Copy out each of the following entries verbatim, character for character.

==========

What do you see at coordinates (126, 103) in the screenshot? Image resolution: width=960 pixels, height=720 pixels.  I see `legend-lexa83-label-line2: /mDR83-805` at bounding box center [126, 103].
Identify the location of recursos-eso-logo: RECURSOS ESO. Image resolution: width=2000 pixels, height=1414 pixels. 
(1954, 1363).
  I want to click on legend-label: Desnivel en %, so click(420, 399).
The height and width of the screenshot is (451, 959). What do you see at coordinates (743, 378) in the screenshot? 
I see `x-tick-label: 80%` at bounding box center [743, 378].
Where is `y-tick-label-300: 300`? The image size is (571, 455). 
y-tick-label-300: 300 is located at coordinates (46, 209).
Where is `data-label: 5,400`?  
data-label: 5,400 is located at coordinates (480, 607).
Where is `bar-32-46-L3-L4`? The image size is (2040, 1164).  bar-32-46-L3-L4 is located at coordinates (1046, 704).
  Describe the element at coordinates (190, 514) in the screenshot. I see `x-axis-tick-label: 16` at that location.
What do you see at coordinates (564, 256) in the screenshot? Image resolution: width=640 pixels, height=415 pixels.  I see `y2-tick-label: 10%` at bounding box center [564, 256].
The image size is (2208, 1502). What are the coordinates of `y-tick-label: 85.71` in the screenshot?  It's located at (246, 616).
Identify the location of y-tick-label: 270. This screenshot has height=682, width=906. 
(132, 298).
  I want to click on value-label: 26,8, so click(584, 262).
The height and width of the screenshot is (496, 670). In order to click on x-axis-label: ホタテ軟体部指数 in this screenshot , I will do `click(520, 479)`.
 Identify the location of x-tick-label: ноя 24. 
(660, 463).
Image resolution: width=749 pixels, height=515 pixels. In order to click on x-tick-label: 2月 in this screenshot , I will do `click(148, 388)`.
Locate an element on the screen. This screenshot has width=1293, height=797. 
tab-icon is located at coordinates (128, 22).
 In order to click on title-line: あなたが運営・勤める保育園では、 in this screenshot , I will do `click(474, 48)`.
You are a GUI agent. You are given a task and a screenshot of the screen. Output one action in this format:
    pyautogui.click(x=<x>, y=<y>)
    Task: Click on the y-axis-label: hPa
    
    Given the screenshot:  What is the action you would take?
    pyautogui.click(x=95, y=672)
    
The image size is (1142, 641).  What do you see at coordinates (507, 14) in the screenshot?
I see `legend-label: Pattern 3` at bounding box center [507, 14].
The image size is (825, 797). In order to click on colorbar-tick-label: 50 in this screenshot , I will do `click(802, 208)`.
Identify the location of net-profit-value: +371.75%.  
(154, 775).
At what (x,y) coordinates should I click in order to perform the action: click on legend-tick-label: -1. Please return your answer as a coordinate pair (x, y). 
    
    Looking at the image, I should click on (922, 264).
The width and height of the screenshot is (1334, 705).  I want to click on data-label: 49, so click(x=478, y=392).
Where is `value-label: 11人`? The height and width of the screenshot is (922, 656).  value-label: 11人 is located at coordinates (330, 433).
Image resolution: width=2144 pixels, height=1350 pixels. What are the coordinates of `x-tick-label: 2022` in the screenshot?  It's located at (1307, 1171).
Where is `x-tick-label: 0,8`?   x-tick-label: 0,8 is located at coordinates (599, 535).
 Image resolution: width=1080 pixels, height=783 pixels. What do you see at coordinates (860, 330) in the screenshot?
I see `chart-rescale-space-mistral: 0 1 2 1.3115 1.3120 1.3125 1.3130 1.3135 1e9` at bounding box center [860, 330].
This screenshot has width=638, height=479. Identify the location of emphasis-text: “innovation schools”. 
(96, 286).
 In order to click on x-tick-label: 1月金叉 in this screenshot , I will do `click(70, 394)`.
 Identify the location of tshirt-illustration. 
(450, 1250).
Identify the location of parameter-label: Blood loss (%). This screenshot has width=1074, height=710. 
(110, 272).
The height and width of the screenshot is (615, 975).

==========

▶ Exercise output:
What do you see at coordinates (126, 103) in the screenshot? Image resolution: width=960 pixels, height=720 pixels.  I see `legend-lexa83-label-line2: /mDR83-805` at bounding box center [126, 103].
Identify the location of recursos-eso-logo: RECURSOS ESO. Image resolution: width=2000 pixels, height=1414 pixels. 
(1954, 1363).
  I want to click on legend-label: Desnivel en %, so click(420, 399).
The height and width of the screenshot is (451, 959). What do you see at coordinates (743, 378) in the screenshot? 
I see `x-tick-label: 80%` at bounding box center [743, 378].
Where is `y-tick-label-300: 300`? The image size is (571, 455). 
y-tick-label-300: 300 is located at coordinates (46, 209).
Where is `data-label: 5,400`?  
data-label: 5,400 is located at coordinates (480, 607).
Where is `bar-32-46-L3-L4`? The image size is (2040, 1164).  bar-32-46-L3-L4 is located at coordinates (1046, 704).
  Describe the element at coordinates (190, 514) in the screenshot. I see `x-axis-tick-label: 16` at that location.
What do you see at coordinates (564, 256) in the screenshot? Image resolution: width=640 pixels, height=415 pixels.  I see `y2-tick-label: 10%` at bounding box center [564, 256].
The image size is (2208, 1502). What are the coordinates of `y-tick-label: 85.71` in the screenshot?  It's located at (246, 616).
Identify the location of y-tick-label: 270. This screenshot has height=682, width=906. 
(132, 298).
  I want to click on value-label: 26,8, so click(584, 262).
The height and width of the screenshot is (496, 670). In order to click on x-axis-label: ホタテ軟体部指数 in this screenshot , I will do `click(520, 479)`.
 Identify the location of x-tick-label: ноя 24. 
(660, 463).
Image resolution: width=749 pixels, height=515 pixels. In order to click on x-tick-label: 2月 in this screenshot , I will do `click(148, 388)`.
Locate an element on the screen. This screenshot has width=1293, height=797. 
tab-icon is located at coordinates (128, 22).
 In order to click on title-line: あなたが運営・勤める保育園では、 in this screenshot , I will do `click(474, 48)`.
You are a GUI agent. You are given a task and a screenshot of the screen. Output one action in this format:
    pyautogui.click(x=<x>, y=<y>)
    Task: Click on the y-axis-label: hPa
    
    Given the screenshot:  What is the action you would take?
    pyautogui.click(x=95, y=672)
    
The image size is (1142, 641).  What do you see at coordinates (507, 14) in the screenshot?
I see `legend-label: Pattern 3` at bounding box center [507, 14].
The image size is (825, 797). In order to click on colorbar-tick-label: 50 in this screenshot , I will do `click(802, 208)`.
Identify the location of net-profit-value: +371.75%.  
(154, 775).
At what (x,y) coordinates should I click in order to perform the action: click on legend-tick-label: -1. Please return your answer as a coordinate pair (x, y). 
    
    Looking at the image, I should click on (922, 264).
The width and height of the screenshot is (1334, 705).  I want to click on data-label: 49, so click(x=478, y=392).
Where is `value-label: 11人`? The height and width of the screenshot is (922, 656).  value-label: 11人 is located at coordinates (330, 433).
Image resolution: width=2144 pixels, height=1350 pixels. What are the coordinates of `x-tick-label: 2022` in the screenshot?  It's located at (1307, 1171).
Where is `x-tick-label: 0,8`?   x-tick-label: 0,8 is located at coordinates (599, 535).
 Image resolution: width=1080 pixels, height=783 pixels. What do you see at coordinates (860, 330) in the screenshot?
I see `chart-rescale-space-mistral: 0 1 2 1.3115 1.3120 1.3125 1.3130 1.3135 1e9` at bounding box center [860, 330].
This screenshot has width=638, height=479. Identify the location of emphasis-text: “innovation schools”. 
(96, 286).
 In order to click on x-tick-label: 1月金叉 in this screenshot , I will do `click(70, 394)`.
 Identify the location of tshirt-illustration. 
(450, 1250).
Identify the location of parameter-label: Blood loss (%). This screenshot has width=1074, height=710. 
(110, 272).
The height and width of the screenshot is (615, 975).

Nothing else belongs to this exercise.